The announcement by Axel Weber in February that he was withdrawing his name from consideration as the next head of the European Central Bank (ECB) opened the field to other candidates, but as time has passed Mario Draghi, head of Italy’s central bank, has emerged as the strongest of those. And on Monday some euro zone officials were reportedly commenting on Draghi’s likely appointment as a “done deal.”
Reuters reported that, with the head of Germany’s Bundesbank out of the running, none of the other candidates has threatened Draghi’s position as front-runner and likely successor to Jean-Claude Trichet, who has held the post for eight years. It was originally thought that Angela Merkel, Germany’s prime minister, would push for another German to step up in Weber’s stead to challenge Draghi, but now it appears that is not the case.
One German government official was quoted in the report as saying, "I think we are beyond the point in Europe where the qualifications of a person are seen primarily through the prism of their nationality. We can't put forward a candidate just because he is German. And another candidate wouldn't be bad just because he's Italian." The official praised the work Draghi has done to coordinate global financial regulation as head of the Financial Stability Board.
Other viable candidates included Erkki Liikanen, head of the Finnish central bank; Luxembourg's Yves Mersch; Nout Wellink, who heads the Dutch central bank; and European Financial Stability Facility (EFSF) head Klaus Regling.
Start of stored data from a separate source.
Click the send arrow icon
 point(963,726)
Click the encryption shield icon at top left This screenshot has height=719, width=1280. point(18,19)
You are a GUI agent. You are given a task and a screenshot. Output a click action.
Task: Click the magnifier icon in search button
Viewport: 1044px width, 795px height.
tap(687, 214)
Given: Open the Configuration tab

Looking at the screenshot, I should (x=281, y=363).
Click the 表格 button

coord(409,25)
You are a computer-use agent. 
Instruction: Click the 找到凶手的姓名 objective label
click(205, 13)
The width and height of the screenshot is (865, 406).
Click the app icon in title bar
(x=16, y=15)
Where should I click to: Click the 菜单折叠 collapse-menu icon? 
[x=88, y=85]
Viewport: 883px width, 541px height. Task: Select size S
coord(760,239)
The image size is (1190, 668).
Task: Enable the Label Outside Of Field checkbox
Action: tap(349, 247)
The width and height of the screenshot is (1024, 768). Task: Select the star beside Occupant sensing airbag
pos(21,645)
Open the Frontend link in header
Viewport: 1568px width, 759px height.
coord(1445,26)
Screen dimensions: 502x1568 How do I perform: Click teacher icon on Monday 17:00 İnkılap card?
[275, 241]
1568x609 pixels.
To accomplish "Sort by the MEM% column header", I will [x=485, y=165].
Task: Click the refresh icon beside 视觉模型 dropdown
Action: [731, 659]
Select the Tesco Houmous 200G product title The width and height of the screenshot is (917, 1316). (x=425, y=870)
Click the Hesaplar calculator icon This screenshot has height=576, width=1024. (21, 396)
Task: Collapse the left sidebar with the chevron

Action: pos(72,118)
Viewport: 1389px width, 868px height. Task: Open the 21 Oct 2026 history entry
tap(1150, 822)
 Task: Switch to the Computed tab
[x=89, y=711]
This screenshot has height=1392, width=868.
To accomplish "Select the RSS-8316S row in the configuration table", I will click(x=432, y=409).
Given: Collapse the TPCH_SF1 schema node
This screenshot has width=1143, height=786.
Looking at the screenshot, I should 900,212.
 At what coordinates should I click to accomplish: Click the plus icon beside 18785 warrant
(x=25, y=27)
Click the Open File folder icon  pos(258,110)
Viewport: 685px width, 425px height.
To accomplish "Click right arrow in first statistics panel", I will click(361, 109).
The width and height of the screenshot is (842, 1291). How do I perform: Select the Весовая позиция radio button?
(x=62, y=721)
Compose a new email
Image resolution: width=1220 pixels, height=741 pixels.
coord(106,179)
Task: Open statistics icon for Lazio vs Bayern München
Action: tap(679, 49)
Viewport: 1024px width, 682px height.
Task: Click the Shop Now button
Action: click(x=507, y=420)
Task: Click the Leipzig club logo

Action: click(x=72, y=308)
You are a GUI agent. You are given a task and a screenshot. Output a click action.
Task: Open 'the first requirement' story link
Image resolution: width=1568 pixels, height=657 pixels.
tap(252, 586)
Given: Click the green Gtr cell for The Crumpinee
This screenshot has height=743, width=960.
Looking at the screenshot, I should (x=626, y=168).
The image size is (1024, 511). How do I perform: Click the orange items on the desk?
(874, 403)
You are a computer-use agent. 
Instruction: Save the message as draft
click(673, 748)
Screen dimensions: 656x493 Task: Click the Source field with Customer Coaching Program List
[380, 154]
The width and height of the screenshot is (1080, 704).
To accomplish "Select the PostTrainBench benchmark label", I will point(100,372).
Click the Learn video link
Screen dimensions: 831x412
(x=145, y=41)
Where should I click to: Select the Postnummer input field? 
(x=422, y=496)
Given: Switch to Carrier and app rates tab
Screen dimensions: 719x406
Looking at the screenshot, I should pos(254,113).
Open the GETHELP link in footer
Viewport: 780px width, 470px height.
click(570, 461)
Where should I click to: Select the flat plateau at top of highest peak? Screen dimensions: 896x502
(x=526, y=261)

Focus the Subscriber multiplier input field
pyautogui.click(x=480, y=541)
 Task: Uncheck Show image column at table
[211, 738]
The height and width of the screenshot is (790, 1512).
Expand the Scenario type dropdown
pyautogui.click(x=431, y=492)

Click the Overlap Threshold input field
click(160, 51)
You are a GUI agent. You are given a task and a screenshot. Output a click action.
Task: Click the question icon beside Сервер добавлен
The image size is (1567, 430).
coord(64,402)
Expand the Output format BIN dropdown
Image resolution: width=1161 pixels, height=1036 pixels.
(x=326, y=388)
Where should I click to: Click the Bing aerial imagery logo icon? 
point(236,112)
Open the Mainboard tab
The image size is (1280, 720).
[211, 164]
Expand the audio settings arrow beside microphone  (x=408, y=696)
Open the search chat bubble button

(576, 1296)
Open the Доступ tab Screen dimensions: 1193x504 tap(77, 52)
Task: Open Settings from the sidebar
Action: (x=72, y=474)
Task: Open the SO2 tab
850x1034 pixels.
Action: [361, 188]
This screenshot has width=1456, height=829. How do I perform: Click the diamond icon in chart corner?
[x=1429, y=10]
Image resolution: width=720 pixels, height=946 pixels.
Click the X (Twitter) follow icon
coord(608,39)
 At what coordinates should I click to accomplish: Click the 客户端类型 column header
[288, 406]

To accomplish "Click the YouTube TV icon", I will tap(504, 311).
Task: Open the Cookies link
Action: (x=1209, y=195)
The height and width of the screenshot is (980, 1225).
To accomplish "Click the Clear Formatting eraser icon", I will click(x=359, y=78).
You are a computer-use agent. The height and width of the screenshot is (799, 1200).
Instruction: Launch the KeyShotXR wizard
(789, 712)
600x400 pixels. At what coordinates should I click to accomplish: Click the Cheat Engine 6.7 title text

However, none of the others have strong support, and although Draghi's stint at Goldman Sachs could be seen as a black mark against him (his other posts have included the World Bank, teaching at Harvard University, and working for the government), that apparently will not be the case. Goldman has come in for serious criticism for the part it played in the financial crisis.
One other potential candidate is Christian Noyer, head of the Bank of France, who is believed to want the top spot at the ECB. And the strongest criticism of Draghi’s time at Goldman has come from French officials who, although they have cited that as a reason for vetoing Draghi, may want to give Noyer the opportunity.
While Trichet’s term expires at the end of October, a decision is expected on his successor by the end of June.